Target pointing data

>>>>>

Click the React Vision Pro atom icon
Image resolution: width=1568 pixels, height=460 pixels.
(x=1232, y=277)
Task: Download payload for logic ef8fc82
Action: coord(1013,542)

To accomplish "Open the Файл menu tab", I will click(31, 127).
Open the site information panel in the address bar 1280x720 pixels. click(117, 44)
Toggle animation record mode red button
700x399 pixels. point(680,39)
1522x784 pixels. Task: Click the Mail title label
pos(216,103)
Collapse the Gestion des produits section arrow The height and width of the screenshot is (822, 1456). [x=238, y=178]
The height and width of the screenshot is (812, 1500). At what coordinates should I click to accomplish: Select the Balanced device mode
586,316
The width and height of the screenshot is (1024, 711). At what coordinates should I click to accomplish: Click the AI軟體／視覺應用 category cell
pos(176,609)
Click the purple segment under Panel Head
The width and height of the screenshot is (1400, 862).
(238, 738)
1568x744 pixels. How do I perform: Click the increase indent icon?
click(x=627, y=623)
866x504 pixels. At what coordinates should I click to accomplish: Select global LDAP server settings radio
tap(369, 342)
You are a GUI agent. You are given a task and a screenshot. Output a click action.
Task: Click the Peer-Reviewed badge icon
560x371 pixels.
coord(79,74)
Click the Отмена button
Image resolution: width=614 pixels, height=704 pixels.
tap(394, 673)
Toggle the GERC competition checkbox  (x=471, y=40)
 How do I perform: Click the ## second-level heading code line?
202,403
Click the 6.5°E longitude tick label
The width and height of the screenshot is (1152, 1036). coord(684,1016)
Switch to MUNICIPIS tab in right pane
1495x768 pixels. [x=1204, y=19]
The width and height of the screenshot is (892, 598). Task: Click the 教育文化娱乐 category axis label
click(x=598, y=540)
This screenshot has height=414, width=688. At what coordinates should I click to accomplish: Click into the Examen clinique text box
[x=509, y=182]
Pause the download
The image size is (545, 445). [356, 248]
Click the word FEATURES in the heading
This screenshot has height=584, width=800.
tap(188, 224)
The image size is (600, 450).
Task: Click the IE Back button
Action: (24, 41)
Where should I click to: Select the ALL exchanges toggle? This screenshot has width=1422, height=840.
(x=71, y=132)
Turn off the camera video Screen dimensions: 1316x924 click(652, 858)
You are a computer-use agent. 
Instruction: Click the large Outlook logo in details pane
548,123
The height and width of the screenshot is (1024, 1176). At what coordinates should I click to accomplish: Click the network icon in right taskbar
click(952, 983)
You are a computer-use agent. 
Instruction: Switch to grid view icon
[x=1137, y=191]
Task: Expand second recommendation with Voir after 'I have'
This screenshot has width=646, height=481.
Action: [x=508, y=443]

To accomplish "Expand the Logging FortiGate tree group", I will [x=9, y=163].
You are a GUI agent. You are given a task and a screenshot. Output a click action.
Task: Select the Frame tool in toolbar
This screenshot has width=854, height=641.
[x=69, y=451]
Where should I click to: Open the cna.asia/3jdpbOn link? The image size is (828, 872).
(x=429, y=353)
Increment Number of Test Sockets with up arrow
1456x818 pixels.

<<<<<

> [THE EXERCISE]: Can you quote, word for word, the lines of the listing starting with the one containing "Task: Expand second" and running through the end of the listing, that line included?

> [WORKED ANSWER]:
Task: Expand second recommendation with Voir after 'I have'
This screenshot has width=646, height=481.
Action: [x=508, y=443]

To accomplish "Expand the Logging FortiGate tree group", I will [x=9, y=163].
You are a GUI agent. You are given a task and a screenshot. Output a click action.
Task: Select the Frame tool in toolbar
This screenshot has width=854, height=641.
[x=69, y=451]
Where should I click to: Open the cna.asia/3jdpbOn link? The image size is (828, 872).
(x=429, y=353)
Increment Number of Test Sockets with up arrow
1456x818 pixels.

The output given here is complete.